About Me

If I had to define myself in two words: a mystical adventurer.

Today, I practice animal communication and offer energy healing. Yet, this was not the path I had imagined at first. Life gently guided me here, step by step, almost without me realizing, but always with infinite kindness.

Since childhood, I have always been very creative. School bored me deeply. So, taking advantage of the family turmoil, I left school at 16 to start working. Naturally independent, I tried to carve my path in a world I didn’t understand.

One day, on a whim, I decided to take the entrance exam for the Beaux-Arts of Paris. I didn’t really believe I would pass, and to everyone’s surprise, I did. Even today, I can say that art and creation saved me. For the first time, I found myself in an environment that resonated with me, that nourished my soul. Even if people sometimes found me strange, it was tolerated: “Ah, she’s an artist!”

Then, strange events began to occur. Until I was forced to seek help: my perceptions were opening, but at that time my vibration was drawing me toward disturbing things.

That’s when I met Paul. He took care of me. And then it was like fireworks. Expansions of consciousness, doors opening, and my initiatory path beginning. I was no longer alone. Mother Meera was also with me, through silent, telepathic communication.

I didn’t always understand what was happening. Part of me found it very natural, while another part felt very destabilized.

I was 20, and all I wanted was to discover the mysteries of life. With every journey, a piece of the puzzle was revealed: Polynesia, India, Mongolia, Mexico. Each of these places marked me deeply.
 

I reconnected with memories of past lives, I met my spirit animal again. I saw myself as a shaman or healer in different cultures, in lives that were not always bright. So I had to cleanse all of that, in depth. 
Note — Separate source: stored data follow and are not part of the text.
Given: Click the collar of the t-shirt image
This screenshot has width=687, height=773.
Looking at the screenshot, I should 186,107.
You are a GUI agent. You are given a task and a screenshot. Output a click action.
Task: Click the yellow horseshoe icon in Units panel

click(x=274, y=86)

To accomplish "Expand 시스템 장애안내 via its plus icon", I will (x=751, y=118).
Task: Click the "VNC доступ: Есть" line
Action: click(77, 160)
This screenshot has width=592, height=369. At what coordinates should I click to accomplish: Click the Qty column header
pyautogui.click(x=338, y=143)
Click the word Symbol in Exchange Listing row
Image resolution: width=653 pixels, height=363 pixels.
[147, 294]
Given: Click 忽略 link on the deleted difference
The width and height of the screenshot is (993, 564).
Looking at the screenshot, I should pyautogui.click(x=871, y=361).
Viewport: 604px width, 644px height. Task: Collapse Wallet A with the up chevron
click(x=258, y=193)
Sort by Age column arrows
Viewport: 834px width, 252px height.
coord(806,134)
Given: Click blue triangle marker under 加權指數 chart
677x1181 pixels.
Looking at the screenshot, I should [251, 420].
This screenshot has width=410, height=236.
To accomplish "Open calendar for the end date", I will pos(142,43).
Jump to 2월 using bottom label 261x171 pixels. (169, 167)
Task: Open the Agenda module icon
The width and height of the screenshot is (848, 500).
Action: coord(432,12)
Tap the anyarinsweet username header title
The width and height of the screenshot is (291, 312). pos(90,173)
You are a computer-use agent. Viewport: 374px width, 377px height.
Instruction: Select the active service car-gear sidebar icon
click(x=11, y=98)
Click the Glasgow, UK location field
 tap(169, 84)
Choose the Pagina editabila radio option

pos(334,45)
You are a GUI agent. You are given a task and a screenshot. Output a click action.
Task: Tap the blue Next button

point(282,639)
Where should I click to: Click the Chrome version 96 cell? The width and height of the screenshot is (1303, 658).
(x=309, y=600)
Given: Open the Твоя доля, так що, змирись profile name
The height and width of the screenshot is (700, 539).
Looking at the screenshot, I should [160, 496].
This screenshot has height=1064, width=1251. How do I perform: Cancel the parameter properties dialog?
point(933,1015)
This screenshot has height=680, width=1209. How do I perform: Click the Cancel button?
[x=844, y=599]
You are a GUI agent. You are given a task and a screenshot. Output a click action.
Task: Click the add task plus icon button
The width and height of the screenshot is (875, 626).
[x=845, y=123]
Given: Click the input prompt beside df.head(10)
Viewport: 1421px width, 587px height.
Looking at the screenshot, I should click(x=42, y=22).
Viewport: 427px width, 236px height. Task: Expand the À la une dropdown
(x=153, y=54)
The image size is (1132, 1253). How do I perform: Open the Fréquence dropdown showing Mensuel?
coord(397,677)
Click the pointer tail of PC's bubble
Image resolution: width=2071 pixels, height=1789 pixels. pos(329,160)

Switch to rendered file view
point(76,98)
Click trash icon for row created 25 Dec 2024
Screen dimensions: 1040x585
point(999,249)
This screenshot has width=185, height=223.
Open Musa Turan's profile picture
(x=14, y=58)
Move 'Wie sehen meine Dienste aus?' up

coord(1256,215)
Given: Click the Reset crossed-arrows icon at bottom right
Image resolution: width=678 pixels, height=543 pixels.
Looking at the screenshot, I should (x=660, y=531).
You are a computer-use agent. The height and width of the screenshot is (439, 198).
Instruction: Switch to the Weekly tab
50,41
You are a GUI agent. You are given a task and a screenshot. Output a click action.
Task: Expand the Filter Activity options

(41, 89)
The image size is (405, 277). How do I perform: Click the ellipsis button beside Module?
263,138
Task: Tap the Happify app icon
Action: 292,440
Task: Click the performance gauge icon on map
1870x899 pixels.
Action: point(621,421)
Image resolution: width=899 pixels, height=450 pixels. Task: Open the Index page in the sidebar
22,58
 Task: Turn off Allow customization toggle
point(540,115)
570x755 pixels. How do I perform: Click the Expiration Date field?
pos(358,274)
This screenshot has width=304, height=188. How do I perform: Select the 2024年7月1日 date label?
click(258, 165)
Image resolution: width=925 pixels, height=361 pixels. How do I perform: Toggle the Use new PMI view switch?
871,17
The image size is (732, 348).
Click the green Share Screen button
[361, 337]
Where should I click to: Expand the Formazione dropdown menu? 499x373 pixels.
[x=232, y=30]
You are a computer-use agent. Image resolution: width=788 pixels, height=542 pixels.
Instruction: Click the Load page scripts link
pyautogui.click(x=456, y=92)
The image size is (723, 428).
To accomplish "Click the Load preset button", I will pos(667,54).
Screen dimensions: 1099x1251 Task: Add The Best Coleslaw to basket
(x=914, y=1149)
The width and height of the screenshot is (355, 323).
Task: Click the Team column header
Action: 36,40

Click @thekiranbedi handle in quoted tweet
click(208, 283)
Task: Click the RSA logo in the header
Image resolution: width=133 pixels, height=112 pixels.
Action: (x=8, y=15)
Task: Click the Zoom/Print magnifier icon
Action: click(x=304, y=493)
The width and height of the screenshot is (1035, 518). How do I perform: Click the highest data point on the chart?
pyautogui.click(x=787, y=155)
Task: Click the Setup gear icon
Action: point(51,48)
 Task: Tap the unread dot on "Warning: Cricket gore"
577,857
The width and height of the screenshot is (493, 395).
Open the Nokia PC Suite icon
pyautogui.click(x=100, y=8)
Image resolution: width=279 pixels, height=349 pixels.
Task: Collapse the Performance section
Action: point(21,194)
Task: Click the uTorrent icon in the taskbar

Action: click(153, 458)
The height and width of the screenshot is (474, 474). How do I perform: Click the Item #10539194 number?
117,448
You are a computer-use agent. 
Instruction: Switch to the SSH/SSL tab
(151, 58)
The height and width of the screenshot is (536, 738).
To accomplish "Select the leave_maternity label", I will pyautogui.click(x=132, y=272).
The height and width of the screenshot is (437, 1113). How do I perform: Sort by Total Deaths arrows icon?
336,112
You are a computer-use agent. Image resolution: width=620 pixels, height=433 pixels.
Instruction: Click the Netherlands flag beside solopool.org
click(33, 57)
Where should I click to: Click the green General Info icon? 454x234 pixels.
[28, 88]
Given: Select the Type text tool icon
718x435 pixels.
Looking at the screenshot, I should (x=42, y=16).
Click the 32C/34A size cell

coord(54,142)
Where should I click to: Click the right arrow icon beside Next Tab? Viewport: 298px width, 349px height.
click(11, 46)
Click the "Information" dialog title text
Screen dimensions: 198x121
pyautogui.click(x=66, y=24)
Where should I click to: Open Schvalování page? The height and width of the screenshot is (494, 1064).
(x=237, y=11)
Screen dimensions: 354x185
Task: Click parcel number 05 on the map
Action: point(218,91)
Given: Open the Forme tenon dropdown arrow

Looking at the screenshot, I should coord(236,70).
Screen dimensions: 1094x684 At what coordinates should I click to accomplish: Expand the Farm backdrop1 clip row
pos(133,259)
Then I met Don Patricio, a “Huichol Grand-Father,” whom I followed for three years, in France and in Mexico, where I took part in a pilgrimage in the Wirikuta desert. It was during that pilgrimage, on top of a pyramid, that I had one of my greatest mystical experiences.

Art, travel, experiences… all of it was intense, abundant. But my boat was not taking off. I was struggling as an artist. My gap with the world kept growing. I didn’t know how to adapt. My stories were beautiful but brief. They did not take root in matter.

And then, my father died. I was in my forties. Strangely, I felt something opening. Like a passage. Like a gift. A page was turning, another one could be written. I didn’t want to fight anymore, I wanted to build.

I went in search of my place. The one where my soul could fully unfold. I needed nature, wild life. And here I am in Costa Rica.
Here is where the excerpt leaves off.